I don't know. Those big, old bus numbers are hard to miss, yet somehow I was so distracted by being late that I didn't pay attention. Very classic ADHD. I sat there on that bus red to my ears. If I recall correctly, I rode the bus all the way back around to where it picked me up. I didn't own a cellphone in those days, and I didn't know anybody with a car. I couldn't call work. I couldn't get help. When I got home I decided that I couldn't rely on my ability to catch a bus, so I called work and quit.
It's a sad ending. 'Tis true, but what a stupid, goofy thing to do. I think of the 25 year old me on a bus heading off in the wrong direction now and I giggle. That must have been some book to prevent me from noticing I was heading west instead of north.
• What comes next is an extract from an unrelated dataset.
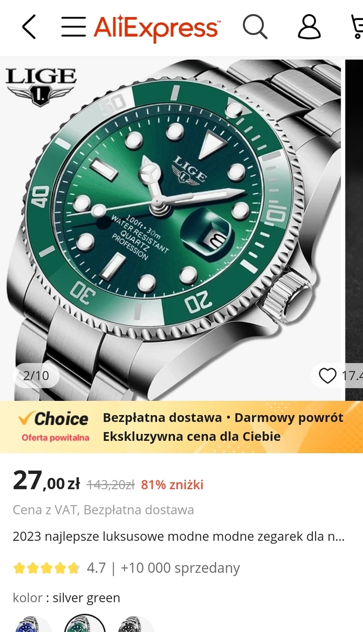The image size is (363, 632).
Task: Expand the truncated product title
Action: click(x=178, y=537)
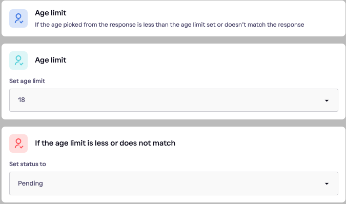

What a different experience it could have been if I was willing to laugh at my dumb mistake instead of hating myself for it. I probably would have got off at the next stop and used a pay phone to call work. I would have made a joke about there being a reason I liked working out of my home. I would have kept my job.
It's hard to second guess learning experiences, though. Would I be who I am now if I hadn't messed up with such flair? At the very least, I have funny stories to share with my kids. Our adult ADHD lives may be filled with gaffes and disasters, but hating ourselves won't make the mistakes go away. Better to laugh at them. We'll live longer and maybe entertain friends and family to boot.
Cootey, D. (2010, February 4). Don’t Miss the 2:15 to Self-Esteem, HealthyPlace. Retrieved on 2023, June 1 from https://www.healthyplace.com/blogs/adultadhd/2010/02/dont-miss-the-215-to-self-esteem
Author: Douglas Cootey
where can i get this book by Hallowell & Ratey ......I need it badly
You can find the book for sale here (http://3.ly/uCVz) on amazon.com. One guy’s selling it used for a penny at the moment. Not sure what the shipping would be… You could also check your local bookstores. Good luck!
@charlene Oh, it’s ok to laugh. I do now. It *is* rather funny.
Good luck with your son’s assessment. Please keep in mind that ADHD has many elements in common, but that individuals all manifest ADHD in unique ways, which has contributed to it’s long difficulty in being taken seriously as a disorder. I would recommend reading any book by Hallowell & Ratey, but you may find Answers to Distraction the best. I’m sure your library has it.
Thanks for this article. It was a little sad and a little funny. My son is going to be assessed for possible ADHD soon so this was an interesting POV for me to see.